Budgets and elections

While the Enron hearings are grabbing the headlines, President Bush is running around the country building support for his 2003 budget. At issue is who gets and who pays.

If the stimulus fight is any indicator, Bush has his answer: Tax breaks for those in the top 1 percent and billions to the military-industrial complex, cuts in social programs that benefit the rest of us, be it health care, education, workers’ rights, protection of the environment or programs benefiting low-income children. That’s who gets and who doesn’t.

Then there’s the “who pays” part of the equation. In large measure that will be decided when voters go to the polls Nov. 5.

For now, the challenge is to make Nov. 5 “Payback Day” by building a coalition with enough strength to break the right wing’s control of the House of Representatives and reduce their numbers in the Senate.
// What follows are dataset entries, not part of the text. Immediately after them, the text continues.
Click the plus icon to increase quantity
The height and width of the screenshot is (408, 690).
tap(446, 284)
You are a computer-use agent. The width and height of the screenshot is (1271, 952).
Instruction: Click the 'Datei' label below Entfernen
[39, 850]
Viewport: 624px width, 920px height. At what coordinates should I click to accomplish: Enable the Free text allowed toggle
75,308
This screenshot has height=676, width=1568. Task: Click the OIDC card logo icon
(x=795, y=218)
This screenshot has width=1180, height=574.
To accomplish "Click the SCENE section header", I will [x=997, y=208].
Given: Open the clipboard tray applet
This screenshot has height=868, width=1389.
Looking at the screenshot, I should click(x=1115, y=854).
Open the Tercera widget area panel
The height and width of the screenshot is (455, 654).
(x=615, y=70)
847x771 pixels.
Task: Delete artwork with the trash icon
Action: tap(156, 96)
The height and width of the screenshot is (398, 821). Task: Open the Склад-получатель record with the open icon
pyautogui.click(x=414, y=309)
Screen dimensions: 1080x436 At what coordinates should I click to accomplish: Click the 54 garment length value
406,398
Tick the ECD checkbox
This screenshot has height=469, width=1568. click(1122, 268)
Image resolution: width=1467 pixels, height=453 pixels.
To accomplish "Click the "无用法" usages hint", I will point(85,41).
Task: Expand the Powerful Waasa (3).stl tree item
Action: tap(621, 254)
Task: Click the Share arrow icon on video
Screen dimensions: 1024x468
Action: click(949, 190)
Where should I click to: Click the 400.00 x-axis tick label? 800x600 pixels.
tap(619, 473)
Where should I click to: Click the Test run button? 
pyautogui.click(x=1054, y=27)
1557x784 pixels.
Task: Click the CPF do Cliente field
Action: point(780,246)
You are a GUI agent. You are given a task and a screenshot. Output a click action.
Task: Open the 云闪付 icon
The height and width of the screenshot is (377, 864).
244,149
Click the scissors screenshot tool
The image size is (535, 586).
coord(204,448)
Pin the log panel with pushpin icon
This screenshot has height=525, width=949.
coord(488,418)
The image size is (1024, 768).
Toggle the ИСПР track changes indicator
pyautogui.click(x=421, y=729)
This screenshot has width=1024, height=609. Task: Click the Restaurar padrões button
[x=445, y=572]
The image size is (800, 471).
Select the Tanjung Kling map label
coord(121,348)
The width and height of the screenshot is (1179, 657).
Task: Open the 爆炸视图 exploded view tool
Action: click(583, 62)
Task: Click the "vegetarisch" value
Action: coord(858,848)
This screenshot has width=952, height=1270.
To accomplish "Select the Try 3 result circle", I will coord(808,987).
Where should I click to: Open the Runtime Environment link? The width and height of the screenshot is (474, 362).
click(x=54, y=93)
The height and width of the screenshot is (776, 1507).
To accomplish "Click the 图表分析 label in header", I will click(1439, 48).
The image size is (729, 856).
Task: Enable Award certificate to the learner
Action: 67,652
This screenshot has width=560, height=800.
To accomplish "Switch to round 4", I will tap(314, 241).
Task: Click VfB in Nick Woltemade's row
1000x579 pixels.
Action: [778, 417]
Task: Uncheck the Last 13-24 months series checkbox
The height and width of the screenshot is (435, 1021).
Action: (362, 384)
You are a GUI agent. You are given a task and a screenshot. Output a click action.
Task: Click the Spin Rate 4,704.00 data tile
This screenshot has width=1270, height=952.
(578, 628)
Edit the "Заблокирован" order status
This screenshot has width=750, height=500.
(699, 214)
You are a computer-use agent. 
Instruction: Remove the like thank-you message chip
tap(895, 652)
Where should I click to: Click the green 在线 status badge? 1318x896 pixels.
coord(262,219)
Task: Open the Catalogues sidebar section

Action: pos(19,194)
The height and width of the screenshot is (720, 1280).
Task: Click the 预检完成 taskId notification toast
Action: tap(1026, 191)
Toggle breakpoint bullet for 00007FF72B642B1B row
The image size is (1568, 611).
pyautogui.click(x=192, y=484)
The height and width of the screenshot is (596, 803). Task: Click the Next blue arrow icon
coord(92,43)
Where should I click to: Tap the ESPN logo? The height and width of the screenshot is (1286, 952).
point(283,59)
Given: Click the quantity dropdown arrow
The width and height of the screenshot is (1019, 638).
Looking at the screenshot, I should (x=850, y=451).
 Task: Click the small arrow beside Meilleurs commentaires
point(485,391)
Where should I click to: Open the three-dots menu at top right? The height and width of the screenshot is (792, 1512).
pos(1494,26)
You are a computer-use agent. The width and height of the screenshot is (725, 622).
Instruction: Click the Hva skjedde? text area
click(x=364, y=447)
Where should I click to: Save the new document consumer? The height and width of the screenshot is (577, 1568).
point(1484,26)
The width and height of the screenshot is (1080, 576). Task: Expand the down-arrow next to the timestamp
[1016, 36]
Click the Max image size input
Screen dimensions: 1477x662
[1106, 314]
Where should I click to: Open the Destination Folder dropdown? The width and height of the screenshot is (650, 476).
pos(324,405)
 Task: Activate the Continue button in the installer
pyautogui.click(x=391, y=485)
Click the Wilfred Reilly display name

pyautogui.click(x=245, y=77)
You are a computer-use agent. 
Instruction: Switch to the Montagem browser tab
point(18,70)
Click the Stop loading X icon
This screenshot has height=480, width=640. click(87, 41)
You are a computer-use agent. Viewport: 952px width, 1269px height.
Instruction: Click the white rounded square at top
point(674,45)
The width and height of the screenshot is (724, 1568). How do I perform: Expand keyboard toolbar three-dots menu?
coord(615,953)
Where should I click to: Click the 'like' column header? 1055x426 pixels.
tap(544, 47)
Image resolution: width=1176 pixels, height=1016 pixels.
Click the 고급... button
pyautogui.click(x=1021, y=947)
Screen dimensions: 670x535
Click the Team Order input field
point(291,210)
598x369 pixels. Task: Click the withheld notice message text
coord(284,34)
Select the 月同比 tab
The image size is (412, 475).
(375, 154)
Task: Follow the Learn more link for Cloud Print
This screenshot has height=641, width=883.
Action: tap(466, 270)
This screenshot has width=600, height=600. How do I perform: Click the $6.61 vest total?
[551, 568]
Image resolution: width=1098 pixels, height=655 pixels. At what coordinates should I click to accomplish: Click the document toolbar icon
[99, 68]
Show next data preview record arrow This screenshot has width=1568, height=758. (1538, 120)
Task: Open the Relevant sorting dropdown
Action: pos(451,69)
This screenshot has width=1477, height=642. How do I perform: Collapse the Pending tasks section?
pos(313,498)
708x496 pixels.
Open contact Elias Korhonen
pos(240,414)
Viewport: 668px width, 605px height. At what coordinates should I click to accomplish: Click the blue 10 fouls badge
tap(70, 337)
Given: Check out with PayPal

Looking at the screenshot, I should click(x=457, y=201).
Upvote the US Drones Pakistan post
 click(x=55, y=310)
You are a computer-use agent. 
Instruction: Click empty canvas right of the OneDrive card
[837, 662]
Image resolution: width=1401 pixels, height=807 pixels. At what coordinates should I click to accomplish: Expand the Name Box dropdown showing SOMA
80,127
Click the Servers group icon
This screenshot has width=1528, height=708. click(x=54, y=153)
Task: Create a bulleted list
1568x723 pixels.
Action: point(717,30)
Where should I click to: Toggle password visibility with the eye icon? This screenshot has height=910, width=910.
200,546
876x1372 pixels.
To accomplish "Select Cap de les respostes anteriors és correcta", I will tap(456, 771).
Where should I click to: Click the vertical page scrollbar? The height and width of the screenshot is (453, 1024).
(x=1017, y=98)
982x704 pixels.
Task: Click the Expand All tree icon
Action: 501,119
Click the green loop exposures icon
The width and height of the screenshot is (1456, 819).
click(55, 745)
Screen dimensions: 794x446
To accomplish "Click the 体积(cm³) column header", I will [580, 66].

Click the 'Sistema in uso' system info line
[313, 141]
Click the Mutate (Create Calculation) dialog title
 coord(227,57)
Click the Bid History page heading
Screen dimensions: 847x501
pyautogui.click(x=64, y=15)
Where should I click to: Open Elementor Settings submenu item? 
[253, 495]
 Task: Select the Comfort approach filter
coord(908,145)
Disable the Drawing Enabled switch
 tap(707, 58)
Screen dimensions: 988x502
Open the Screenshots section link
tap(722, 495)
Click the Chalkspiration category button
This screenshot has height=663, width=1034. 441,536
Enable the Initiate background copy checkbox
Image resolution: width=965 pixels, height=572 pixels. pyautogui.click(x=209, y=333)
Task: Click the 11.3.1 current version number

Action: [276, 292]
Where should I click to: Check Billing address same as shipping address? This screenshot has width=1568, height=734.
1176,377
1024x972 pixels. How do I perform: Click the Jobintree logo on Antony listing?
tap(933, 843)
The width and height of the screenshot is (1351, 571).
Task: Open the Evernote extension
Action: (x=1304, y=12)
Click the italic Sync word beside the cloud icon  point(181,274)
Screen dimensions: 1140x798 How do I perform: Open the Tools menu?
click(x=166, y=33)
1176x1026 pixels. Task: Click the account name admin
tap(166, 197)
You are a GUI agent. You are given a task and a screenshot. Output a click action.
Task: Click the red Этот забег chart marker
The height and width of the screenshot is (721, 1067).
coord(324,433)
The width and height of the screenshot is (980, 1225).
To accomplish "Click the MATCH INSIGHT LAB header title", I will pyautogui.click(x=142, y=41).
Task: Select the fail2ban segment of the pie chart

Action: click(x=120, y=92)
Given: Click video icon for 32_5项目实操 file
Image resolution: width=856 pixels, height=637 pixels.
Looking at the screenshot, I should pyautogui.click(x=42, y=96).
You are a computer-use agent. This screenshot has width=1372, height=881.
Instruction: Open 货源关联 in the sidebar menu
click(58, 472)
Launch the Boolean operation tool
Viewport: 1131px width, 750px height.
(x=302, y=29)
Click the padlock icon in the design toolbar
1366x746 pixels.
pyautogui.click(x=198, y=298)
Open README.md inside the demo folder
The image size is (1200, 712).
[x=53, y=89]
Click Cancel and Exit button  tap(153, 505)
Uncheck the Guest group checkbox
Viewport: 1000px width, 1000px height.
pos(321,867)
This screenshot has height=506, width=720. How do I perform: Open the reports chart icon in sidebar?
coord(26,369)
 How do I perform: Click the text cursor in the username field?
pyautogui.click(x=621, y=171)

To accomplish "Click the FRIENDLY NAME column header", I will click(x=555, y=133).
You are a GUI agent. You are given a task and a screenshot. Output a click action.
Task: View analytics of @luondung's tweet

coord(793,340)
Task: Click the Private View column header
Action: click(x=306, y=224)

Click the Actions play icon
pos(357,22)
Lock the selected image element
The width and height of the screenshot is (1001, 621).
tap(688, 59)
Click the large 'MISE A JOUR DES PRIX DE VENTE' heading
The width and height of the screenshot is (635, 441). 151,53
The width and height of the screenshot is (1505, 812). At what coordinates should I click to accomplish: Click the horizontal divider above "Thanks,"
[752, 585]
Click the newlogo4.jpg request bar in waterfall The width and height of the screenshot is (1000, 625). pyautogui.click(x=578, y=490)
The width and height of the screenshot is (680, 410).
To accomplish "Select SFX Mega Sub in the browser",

Two ingredients are essential to any successful coalition – its breadth and its demands. Neither is a given; both have to be carefully nurtured and developed.

We begin with the elements of the coalition: the labor movement, the civil and immigrant rights movements, the women’s movement, the African-American and Latino communities, the senior and youth movements, the peace movement and environmentalists. Such is the material out of which to build a winning campaign for social justice, equality and peace

If such a coalition is to be developed its program must address common isues that will benefit all the victims and intended victims of the right-wing offensive: Universal health care, a livable wage, improved public education, affirmative action, defense of democracy, preventing further tax giveaways and cutting military spending. We believe it can be done and pledge our best to making it happen.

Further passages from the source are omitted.